Of all the places I have visited, never have I been greeted by such enthusiasm as in None. My first impression was that None was a very large village but then I realized that when the news got out there would be visitors, the residents from all of the neighboring villages came to join in the celebration. And celebrate we did!
(click on photos to enlarge)
Upon arrival, the small group I was travelling with was met with a demonstration of force, showing how the village walls were protected from the enemy back when head hunting and warring was a way of life. After much running, yelling, mock throwing of spears and shooting arrows, the warriors danced in victory. It was very impressive! It was comforting to know that the local tribes had given up head hunting some fifty years ago.
Show of force
As the warriors danced, little by little others joined in until it seemed that everyone in the village was dancing and singing.
The scene became a beehive of sound, color and movement. Color was provided largely by the Ikats (colorful hand woven blankets used as clothing) everyone wore. The villagers had chosen their best and most colorful Ikats for the celebration; some villagers wore as many as five Ikats, which is a way of showing wealth or status. As things started winding down, the villagers, with interlocked arms, formed a circle around us, and for about twenty minutes they circled us, welcoming us with a hauntingly beautiful chant. The experience was so unique, almost unbelievable, I am grateful that I had a chance to have been a part of it.
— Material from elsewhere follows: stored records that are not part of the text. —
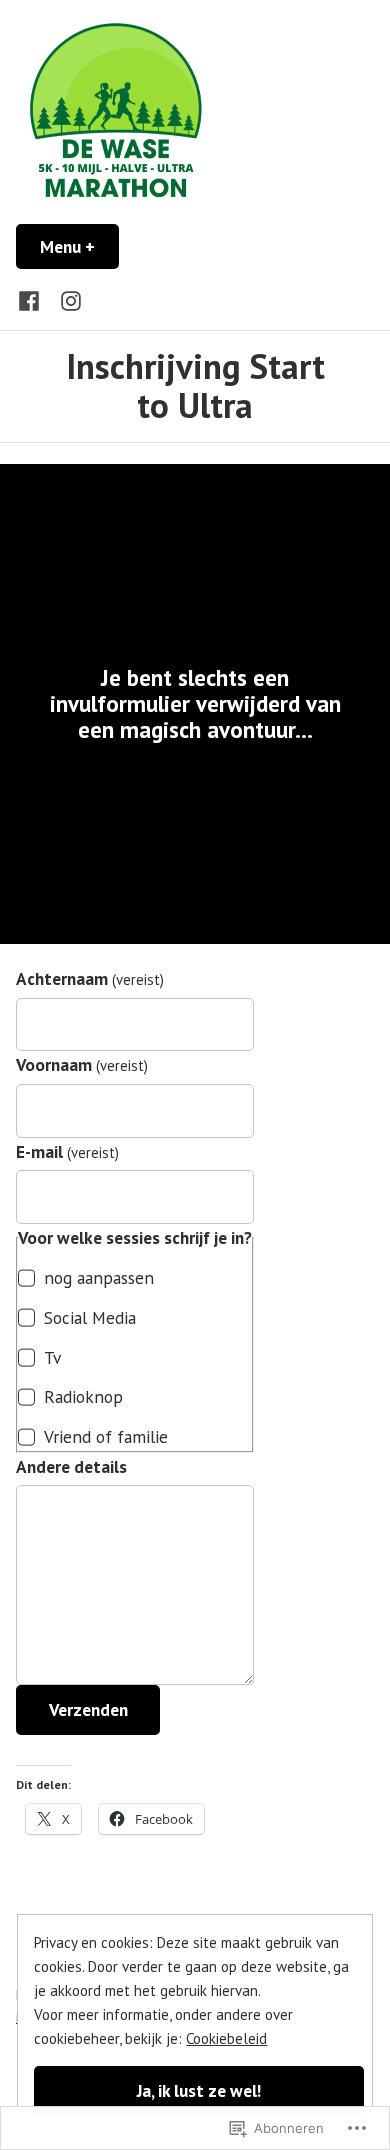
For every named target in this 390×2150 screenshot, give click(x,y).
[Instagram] (67, 299)
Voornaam (82, 1064)
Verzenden (88, 1709)
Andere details (71, 1466)
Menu (79, 246)
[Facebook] (33, 299)
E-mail (67, 1151)
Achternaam (90, 978)
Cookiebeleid (226, 2038)
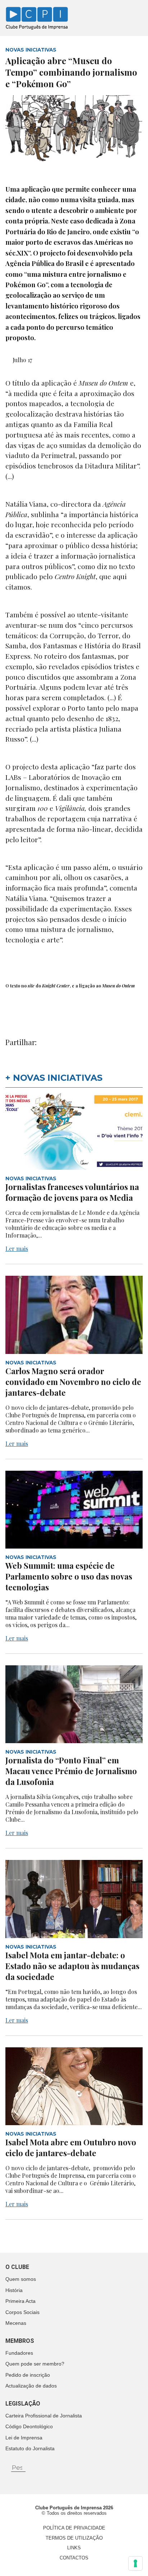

Following the welcoming ceremony, we were then given a tour of the village. The traditional houses are two story grass huts called lopos. The ground level consists of one room where the cooking, eating and sleeping are done and the upper level is used for storing corn. The next area of interest was the council area. It is here, from his seat inside a huge tree, the head councilman presides over the meeting. It was here the decisions, as to whether or not to make war, were made and if so which direction the “warpath” should take.
We visited the market area last. In an area where the usual items would be fruits and vegetables, handmade items of every kind were brought out in hopes of a sale. Of course, we were all too eager to oblige them and left with our arms full of once in a lifetime treasures.
Even though we walked away with very unique items the REAL once in a lifetime treasure was the people of None. They opened their hearts and homes to us in a way not often seen in today's world. I know my own heart is full of affection and appreciation of the hospitality as we said farewell to our new friends.